GBIF Issues & Flags - GBIF Data Blog

Publishers share datasets, but also manage data quality. GBIF provides access to the use of biodiversity data, but also flags suspicious or missing content. Users use data, but also clean and remove records. Each play an important role in managing and improving data quality..


This is a companion discussion topic for the original entry at https://data-blog.gbif.org/post/issues-and-flags/

Thanks for this very useful post on GBIF issues and flags. This is really a cool feature of GBIF.org portal and hardly used by the Data Publishers. Would it be possible to include GRisCol issues (Collection/institution match none)?

Thanks @andre, we added the GRSciColl-related flags to the post. I hope it helps!

Hi, first of all thanks for the post.

I’ve got a question, is there a way to download metrics from GBIF specially the ones related to the Issues and Flags topic ?

There is no way to download aggregated views (metrics) of issues and flags metrics. You would have to create a regular download and compute the counts yourself. You can also look at the web portal for simple counts.

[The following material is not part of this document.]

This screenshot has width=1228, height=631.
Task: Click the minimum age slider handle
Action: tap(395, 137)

thanks for the awesome information.

Thanks for this! Super useful. I would be keen to figure out how an easy way to exclude collections from zoos and botanic gardens, since that seems to be a common origin of geographic outliers. There is another post on that here: Understanding basis of record - a living specimen becomes a preserved specimen - GBIF Data Blog but it’s a reasonably common source of error that’s hard to avoid at the moment.

There is not easy way to exclude zoos and botanical gardens entirely. You can get close with a few filters.

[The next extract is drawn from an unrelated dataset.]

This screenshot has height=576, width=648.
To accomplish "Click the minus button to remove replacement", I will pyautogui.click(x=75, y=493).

I would have a look at the R function CoordinateCleaner::cc_inst().

You can also filter by the establishmentMeans column removing records with “MANAGED”. Keep in mind that this can often be left empty, so probably good to keep empty values as well.

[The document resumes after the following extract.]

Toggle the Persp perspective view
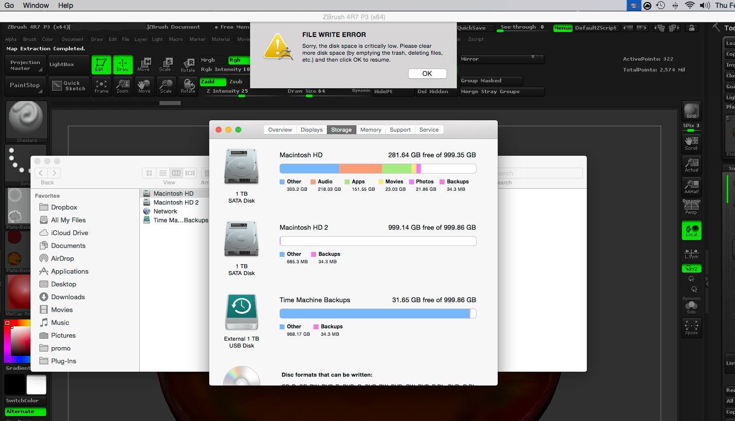pos(691,207)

This will not remove all of the zoo and botanical garden records, but it will get you very close. You could also try to do some outlier analysis.

There is also basisOfRecord = LIVING_SPECIMEN, which you know about from reading the previous article probably.

This blog post might give you more filtering idea:

Hi, hope you´re well.

I think there is a Issue missing on the Others issues section corresponding to Occurrence status inferred from basis of record.

Thank you for yours previous answer

Thanks! I added a definition for Occurrence status inferred from Basis Of Record, which is a newer flag.

Hi again!.

I’m using this info on my thesis, is there a way to cite this content in a more precise way ?, or a suggestion to cite this?

Our citation guidelines provide details for most any circumstance—in your case, check this one.